En torno a ambos se mueven gentes igualmente simpáticas y honradas. Una Inés, sin letras ningunas, pero con mucha práctica de la vida, que aconseja decididamente: «Hay que obrar de este modo».
«Pero —objeta Lucía— ¿no estará mal imponer al cura un matrimonio-sorpresa?» «Es como dejar que a un cristiano le den un puñetazo —responde Inés—; no está bien, pero si os lo dan, ni el papa os lo podrá quitar».

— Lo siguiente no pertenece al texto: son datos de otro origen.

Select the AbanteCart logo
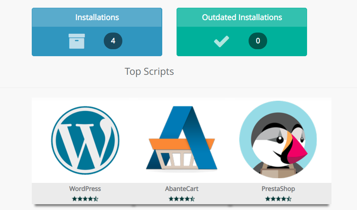The height and width of the screenshot is (210, 357). tap(182, 139)
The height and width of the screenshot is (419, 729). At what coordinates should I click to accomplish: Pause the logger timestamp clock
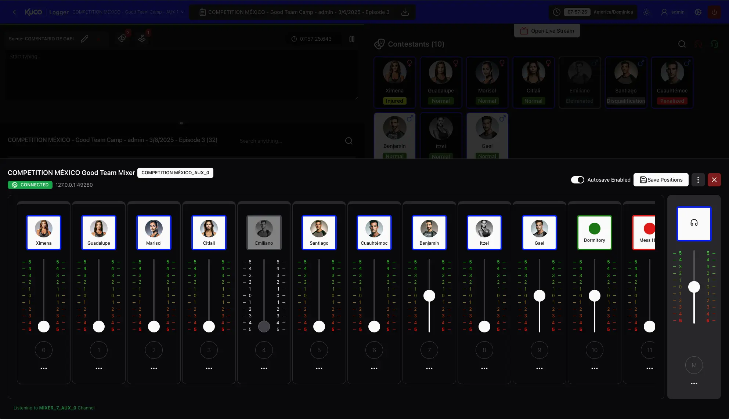(352, 39)
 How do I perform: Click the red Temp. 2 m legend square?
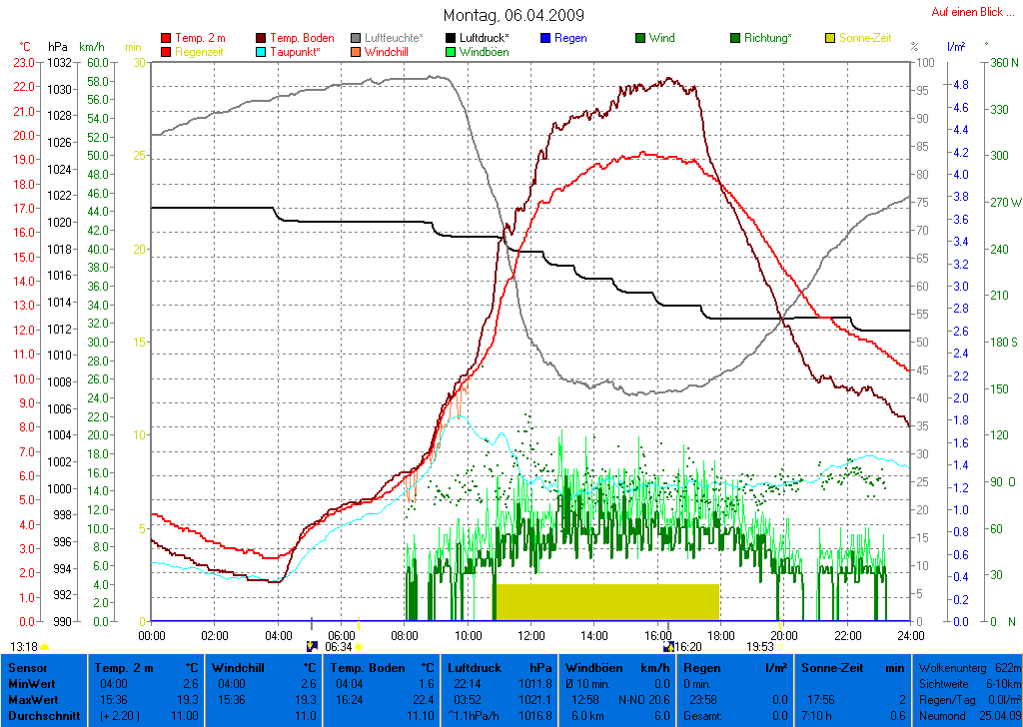pyautogui.click(x=166, y=38)
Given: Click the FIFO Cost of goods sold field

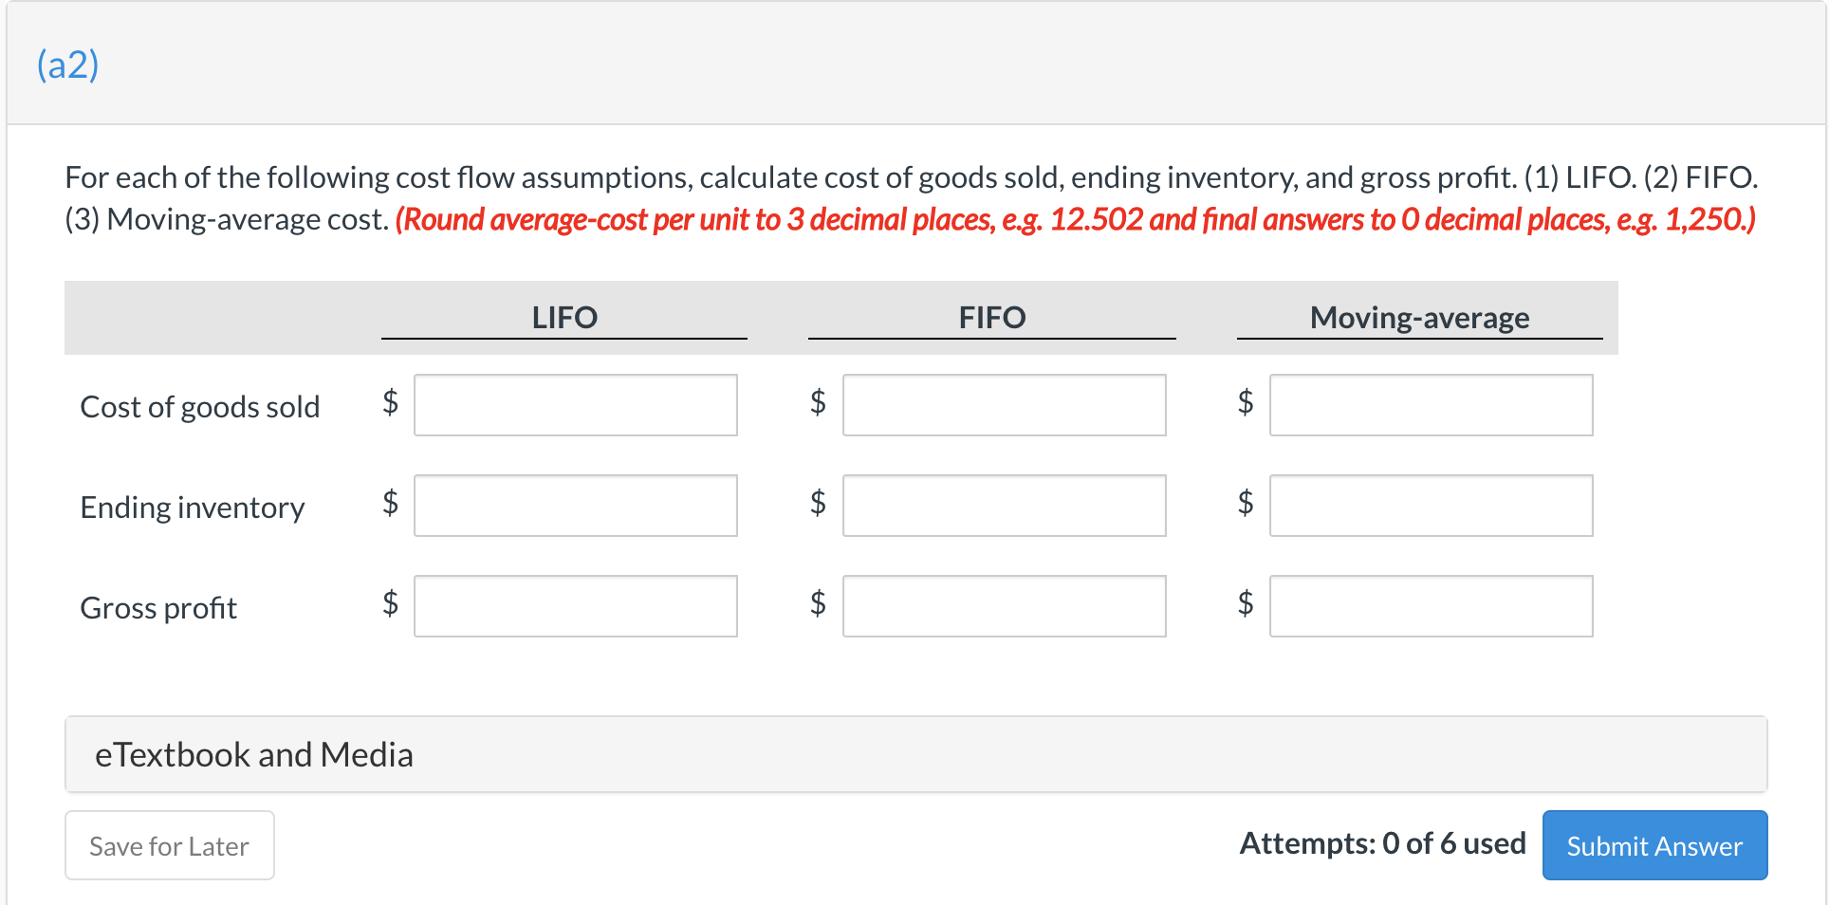Looking at the screenshot, I should coord(1004,405).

Y con Inés, otros muchos: un cura pusilánime, egoísta, tímido, cuya mayor preocupación es salvar el pellejo; Perpetua, la serva-patrona, que da sus buenos «pareceres» al cura; Ambrosio el sacristán; un huésped muy práctico; «Paolín de los muertos», el sepulturero; «un tal Tonio» con el simplón de su hermano Gervasio y con una mujer a la que le debe no sé cuántas mentiras; la muchacha esquelética, que le disputa la hierba a la vaquilla flaca; Bettina, la pequeña que grita con júbilo: «¡El novio, el novio!»; Menico, un mozalbete espabiladísimo en eso de saltar de un sitio en otro, y el cónsul del lugar[25].
¿Pero quién es ese que repiquetea con los nudillos en la puerta y dice: «Deo gradas?» Es fray Giraldino que, con el talego colgando del hombro izquierdo, viene a buscar nueces y, entre parrafada y parrafada, cuenta un milagro acaecido allá en un convento de la Romaña.
Y ese otro capuchino que se asoma a la puerta de Inés y se queda clavado en el umbral, ¿quién es? «Un religioso —dice Renzo— del que, sin querer haceros de menos, vale más un pelo de su barba que toda la vuestra», un enemigo declarado de los tiranos, de palabra y, cuando puede, de hecho. Es fray Cristóbal, director espiritual de Lucía, cuya conciencia ha puesto a punto, haciendo de una pobre aldeana, sola en el mundo con su madre, una mujer íntegra y fuerte, rebosante de fe y esperanza.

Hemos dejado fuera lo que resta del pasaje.